2011/03/28| 七福萬来
長屋の花見
3月ももうすぐ終わりというのに、寒い日が続きます。
ただ、先週熊本へ行くと桜の花がチラホラ咲いていました。
・・・春は来ている。・・・
東日本大震災という未曾有の災害があり、春を感じる余裕がありませんでしたが、桜の花を見るとしばし季節感に酔いたい気分になります。
落語に ”長屋の花見” という噺があります。
貧乏長屋の連中が花見に行くのですが、貧乏なのでお酒・お弁当をもって行くことができません。
でも何か持って行かないと格好つかないので、お酒の代わりにお茶け(お茶)を持って行き、お弁当の中身は卵焼きの代わりに沢庵(たくあん)を持って行きます。
そして、酔った振りをして花見を楽しむストーリーです。
なんともナンセンスな落語ですが、日本人ならではの噺でもあります。
どんな環境でも、花見を楽しみたい、春を喜びたいという気持ちがこの落語を誕生させたのでしょう。
この落語、水にお金を出して買わなければならない今の時代には、少しミスマッチしているところもあります。
どこがミスマッチかと言うと、お酒や卵焼きが高価なので、お茶や沢庵(たくあん)を持って行くのですが、お酒よりもお茶の方が高かったり、卵焼きよりも沢庵(たくあん)の方がはるかに高価だったりする現代になっているのです。

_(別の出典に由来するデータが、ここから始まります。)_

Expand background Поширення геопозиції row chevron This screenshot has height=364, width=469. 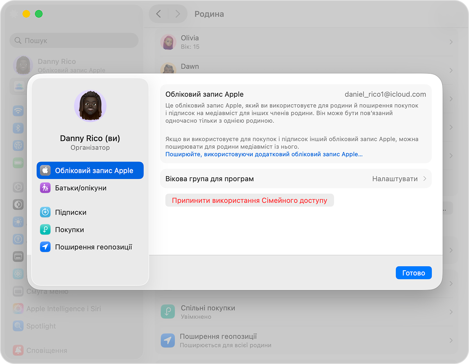[451, 341]
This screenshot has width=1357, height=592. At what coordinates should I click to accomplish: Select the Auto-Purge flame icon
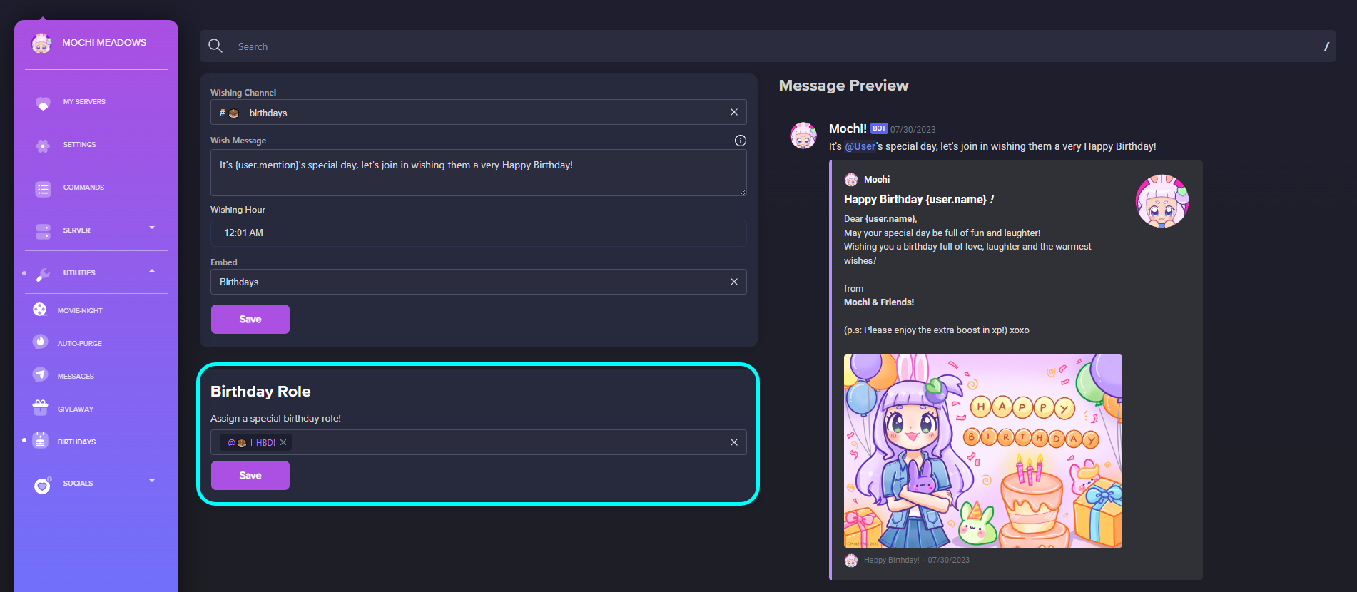click(x=40, y=342)
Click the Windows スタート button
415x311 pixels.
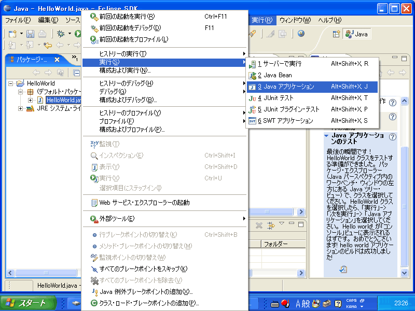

なのですが、花見を楽しもうとする趣向は現代にも通じます。
「卵焼きを取ってくれ。いや尻尾の方は嫌だよ。」
このセリフたまんないです。
春はすべての人にやってきます。
花見も多くの人が楽しみにしているでしょう。
東日本大震災は、戦後最悪の自然災害でしたが、せめてこの春は戦後最大のお花見大会をしたらどうでしょう。
避難所での生活を余儀なくされている人たちに、政府がお酒やお花見弁当を振る舞い、日本全体で春を楽しもうという計画です。
もちろん桜前線に伴い、お花見も北上していきます。
芸能人やミュージシャンも参加し、政治家も赤ら顔になり、日本全国桜を楽しむんです。
不謹慎でしょうか?
せめて、このぐらいの事をしたいじゃありませんか。